* _Extracted records_

'''

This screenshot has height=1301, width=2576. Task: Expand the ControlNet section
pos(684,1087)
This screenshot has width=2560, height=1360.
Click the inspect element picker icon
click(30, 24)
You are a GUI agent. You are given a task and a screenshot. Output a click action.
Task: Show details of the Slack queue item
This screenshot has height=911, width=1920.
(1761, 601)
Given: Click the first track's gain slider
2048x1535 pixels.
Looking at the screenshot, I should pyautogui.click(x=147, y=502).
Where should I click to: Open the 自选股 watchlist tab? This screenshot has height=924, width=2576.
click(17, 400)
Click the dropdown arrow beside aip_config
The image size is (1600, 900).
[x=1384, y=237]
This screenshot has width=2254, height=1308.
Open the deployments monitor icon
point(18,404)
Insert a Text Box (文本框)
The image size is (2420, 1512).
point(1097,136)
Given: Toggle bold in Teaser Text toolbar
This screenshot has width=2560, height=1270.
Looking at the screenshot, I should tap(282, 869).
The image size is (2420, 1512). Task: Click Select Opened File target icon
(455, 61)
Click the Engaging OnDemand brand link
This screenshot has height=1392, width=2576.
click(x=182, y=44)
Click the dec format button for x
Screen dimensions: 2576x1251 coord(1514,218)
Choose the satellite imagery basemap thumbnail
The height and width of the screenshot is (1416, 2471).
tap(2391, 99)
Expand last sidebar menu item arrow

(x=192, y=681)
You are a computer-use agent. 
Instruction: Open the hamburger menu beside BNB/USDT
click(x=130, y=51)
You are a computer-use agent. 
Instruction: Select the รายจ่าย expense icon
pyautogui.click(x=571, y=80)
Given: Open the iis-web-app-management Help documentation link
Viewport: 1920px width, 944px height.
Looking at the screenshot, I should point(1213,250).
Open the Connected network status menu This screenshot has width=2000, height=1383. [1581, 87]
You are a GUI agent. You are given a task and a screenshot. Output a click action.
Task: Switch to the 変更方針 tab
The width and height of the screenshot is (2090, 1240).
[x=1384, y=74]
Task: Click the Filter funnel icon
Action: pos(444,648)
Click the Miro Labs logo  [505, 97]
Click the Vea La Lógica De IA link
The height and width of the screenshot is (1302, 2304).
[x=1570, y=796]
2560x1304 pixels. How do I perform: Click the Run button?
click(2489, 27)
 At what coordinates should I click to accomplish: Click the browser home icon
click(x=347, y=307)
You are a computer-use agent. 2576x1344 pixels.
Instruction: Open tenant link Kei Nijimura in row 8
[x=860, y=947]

'''

* _What is being asked_
All records above need to be set down again exactly as written.

* _Answer for this exercise_
This screenshot has height=1301, width=2576. Task: Expand the ControlNet section
pos(684,1087)
This screenshot has width=2560, height=1360.
Click the inspect element picker icon
click(30, 24)
You are a GUI agent. You are given a task and a screenshot. Output a click action.
Task: Show details of the Slack queue item
This screenshot has height=911, width=1920.
(1761, 601)
Given: Click the first track's gain slider
2048x1535 pixels.
Looking at the screenshot, I should pyautogui.click(x=147, y=502).
Where should I click to: Open the 自选股 watchlist tab? This screenshot has height=924, width=2576.
click(17, 400)
Click the dropdown arrow beside aip_config
The image size is (1600, 900).
[x=1384, y=237]
This screenshot has width=2254, height=1308.
Open the deployments monitor icon
point(18,404)
Insert a Text Box (文本框)
The image size is (2420, 1512).
point(1097,136)
Given: Toggle bold in Teaser Text toolbar
This screenshot has width=2560, height=1270.
Looking at the screenshot, I should tap(282, 869).
The image size is (2420, 1512). Task: Click Select Opened File target icon
(455, 61)
Click the Engaging OnDemand brand link
This screenshot has height=1392, width=2576.
click(x=182, y=44)
Click the dec format button for x
Screen dimensions: 2576x1251 coord(1514,218)
Choose the satellite imagery basemap thumbnail
The height and width of the screenshot is (1416, 2471).
tap(2391, 99)
Expand last sidebar menu item arrow

(x=192, y=681)
You are a computer-use agent. 
Instruction: Open the hamburger menu beside BNB/USDT
click(x=130, y=51)
You are a computer-use agent. 
Instruction: Select the รายจ่าย expense icon
pyautogui.click(x=571, y=80)
Given: Open the iis-web-app-management Help documentation link
Viewport: 1920px width, 944px height.
Looking at the screenshot, I should point(1213,250).
Open the Connected network status menu This screenshot has width=2000, height=1383. [1581, 87]
You are a GUI agent. You are given a task and a screenshot. Output a click action.
Task: Switch to the 変更方針 tab
The width and height of the screenshot is (2090, 1240).
[x=1384, y=74]
Task: Click the Filter funnel icon
Action: pos(444,648)
Click the Miro Labs logo  [505, 97]
Click the Vea La Lógica De IA link
The height and width of the screenshot is (1302, 2304).
[x=1570, y=796]
2560x1304 pixels. How do I perform: Click the Run button?
click(2489, 27)
 At what coordinates should I click to accomplish: Click the browser home icon
click(x=347, y=307)
You are a computer-use agent. 2576x1344 pixels.
Instruction: Open tenant link Kei Nijimura in row 8
[x=860, y=947]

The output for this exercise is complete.